This github repository contains all the scripts used to extract data and results (statistical analyses) and to create plots. Scripts are listed according to the order in which they should be run. They must be executed in the CognitiveScienceMaster-LiaisonProject folder. If you want to follow step by step the approach done in the thesis, you can clone this folder and delete all files in the following folders: doublets, plots, results. Then run the scripts in the order below:
1-extract-minimal-pairs.py
Extracts from Lexique all minimal pairs, i.e. pairs of words that differ by the presence vs. absence of a consonant in onset position. (e.g. ami 'friend' / tamis 'sieve')
2-extract-number-confusing-doublets.py
Generates doublets (e.g. {petit ami 'boyfriend' / petit tamis 'little sieve'}) while keeping only grammatical ones. Does it for 'real' French and for all alternative versions (liaison consonant substitutions). Numbers of confusing doublets are stored in results/results-number-confusing-doublets.csv.
Rscripts/confusing-doublets-test.R
(To easily run the R scripts, open the project file statistical-tests.Rproj and then open and run the R script you want. This procedure allows you to adjust your wording directory and fetch the data without having to enter any line of code.)
Performs one-sample one-tailed Wilcoxon signed-rank tests, comparing the number of confusing doublets obtained with substitutions to that obtained in real French.
3-plot-number-confusing-doublets.py
Plots the number of confusing doublets for all liaison consonants and all substitutions. Figure is saved in plots/plot-number-confusing-doublets.png.

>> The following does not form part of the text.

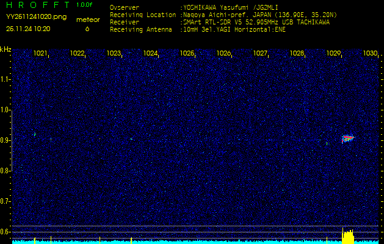Click the 26.11.24 10:20 timestamp
This screenshot has width=384, height=244.
[x=28, y=29]
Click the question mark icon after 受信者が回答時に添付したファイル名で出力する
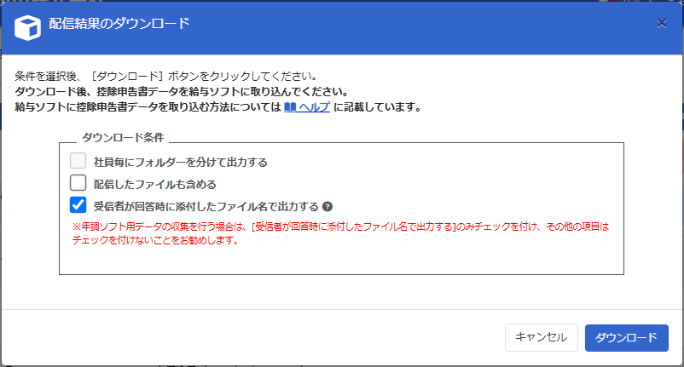The width and height of the screenshot is (684, 367). tap(328, 206)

4-extract-frequency-data.py
Retrieves frequency data from Google Ngram Viewer for all doublets. These data will be stored in doublets/raw-frequency-data. This script allows one to get the required data without downloading and using all the data available on Google (tons of GB), but is tedious as it makes http requests one by one. (If you follow the steps of the thesis, it is probably better to copy in doublets the folder available on github raw-frequency-datato skip this step - in that case, do not run the following script.)
5-rename-frequency-files.py
Rename the frequency files and create a correspondence table (new file name - associated query) in order to be able to process all the data (some file names were too long).
6-clean-frequency-data.py
Cleans frequency data by extracting the number of occurrences for each doublet from proportional data retrieved through Google Ngram Viewer. These data will be stored in doublets/cleaned-frequency-data.

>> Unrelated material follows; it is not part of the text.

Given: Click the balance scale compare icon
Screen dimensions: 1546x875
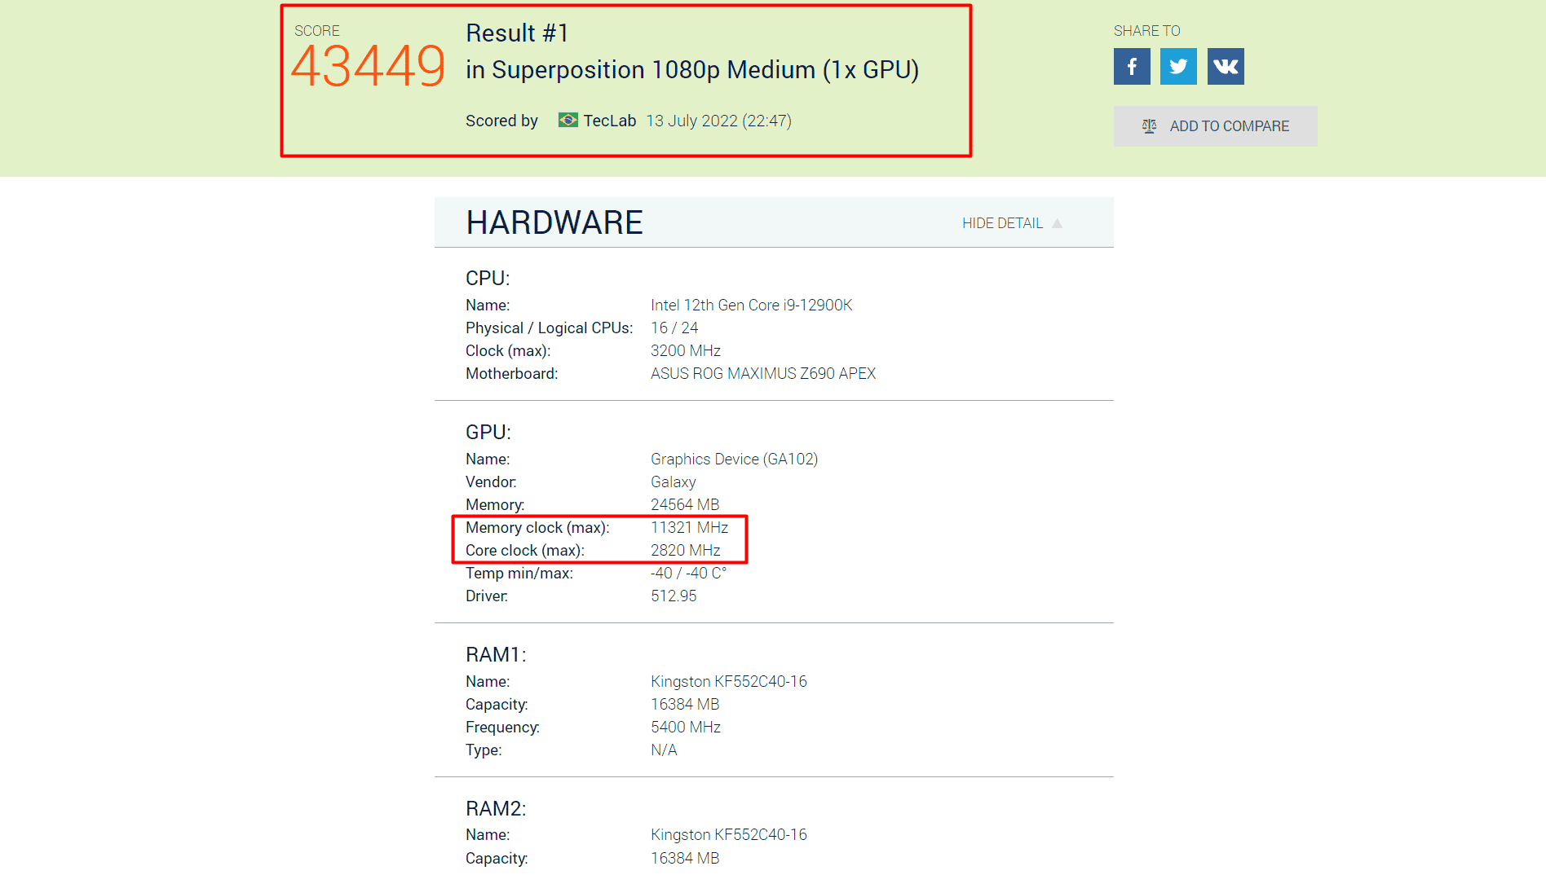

7-extract-number-troublesome-doublets.py
Plots the cumulative distribution functions of the sum and ratio of the frequency values of doublets, saved in plots/plot-CDF-ratio-sum-frequency-data.png . Then, extracts the number of troublesome doublets for each liaison consonant and each substitution, stored in results/results-number-troublesome-doublets.csv.

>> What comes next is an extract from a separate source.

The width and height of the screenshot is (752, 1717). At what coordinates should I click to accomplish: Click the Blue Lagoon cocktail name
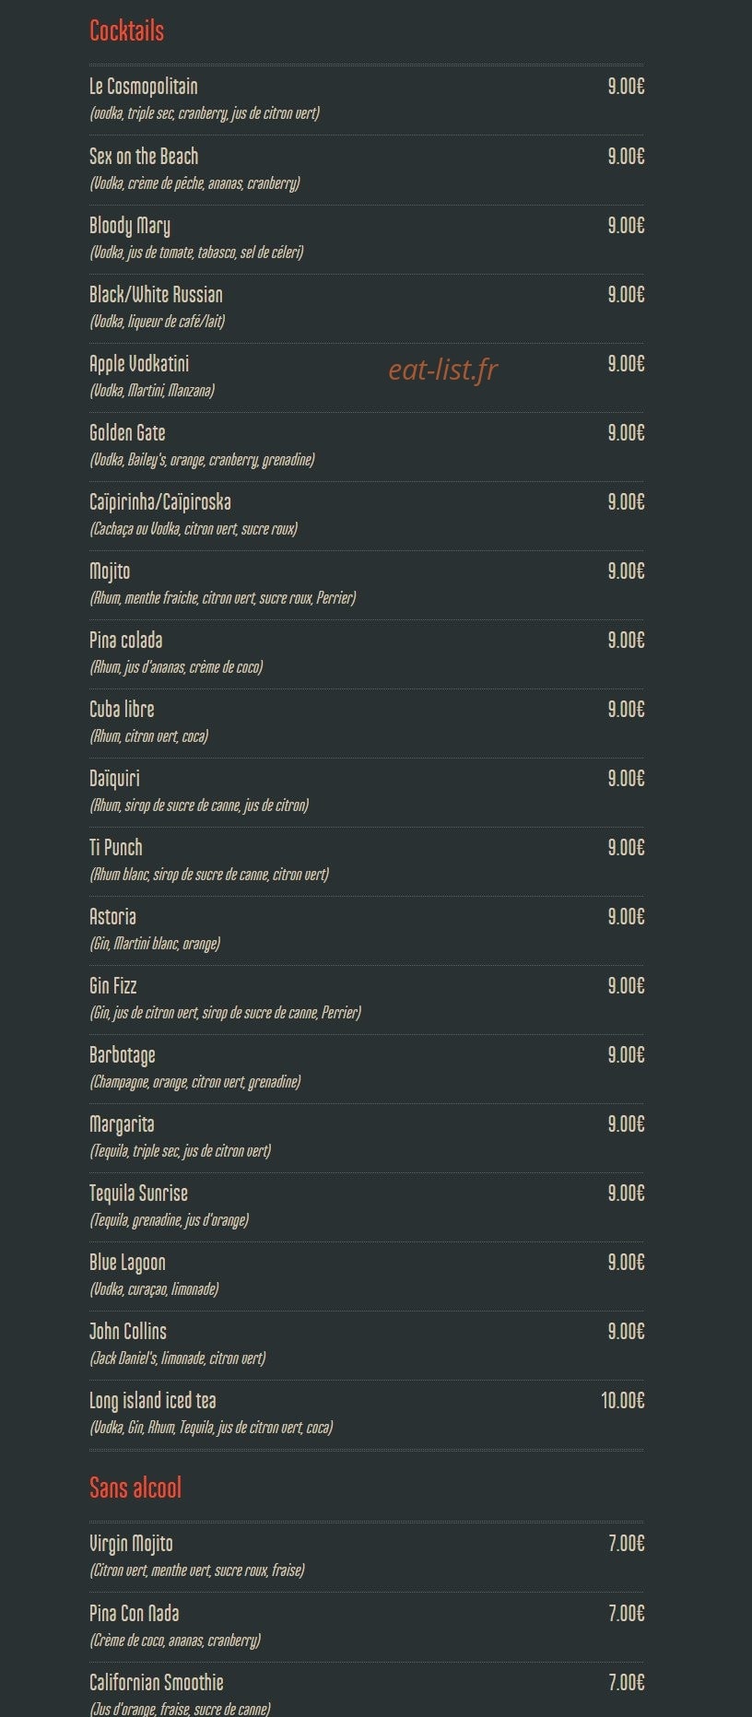point(127,1263)
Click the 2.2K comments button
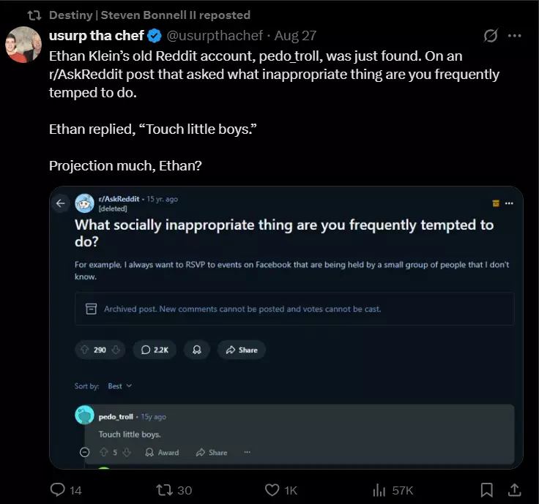The height and width of the screenshot is (504, 539). coord(155,350)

Rscripts/troublesome-doublets-test.R
Performs one-sample one-tailed Wilcoxon signed-rank tests, comparing the number of troublesome doublets obtained with substitutions to that obtained in real French.
8-plot-number-troublesome-doublets.py
Plots the number of troublesome doublets for all liaison consonants and all substitutions. Figure is saved in plots/plot-number-troublesome-doublets.png.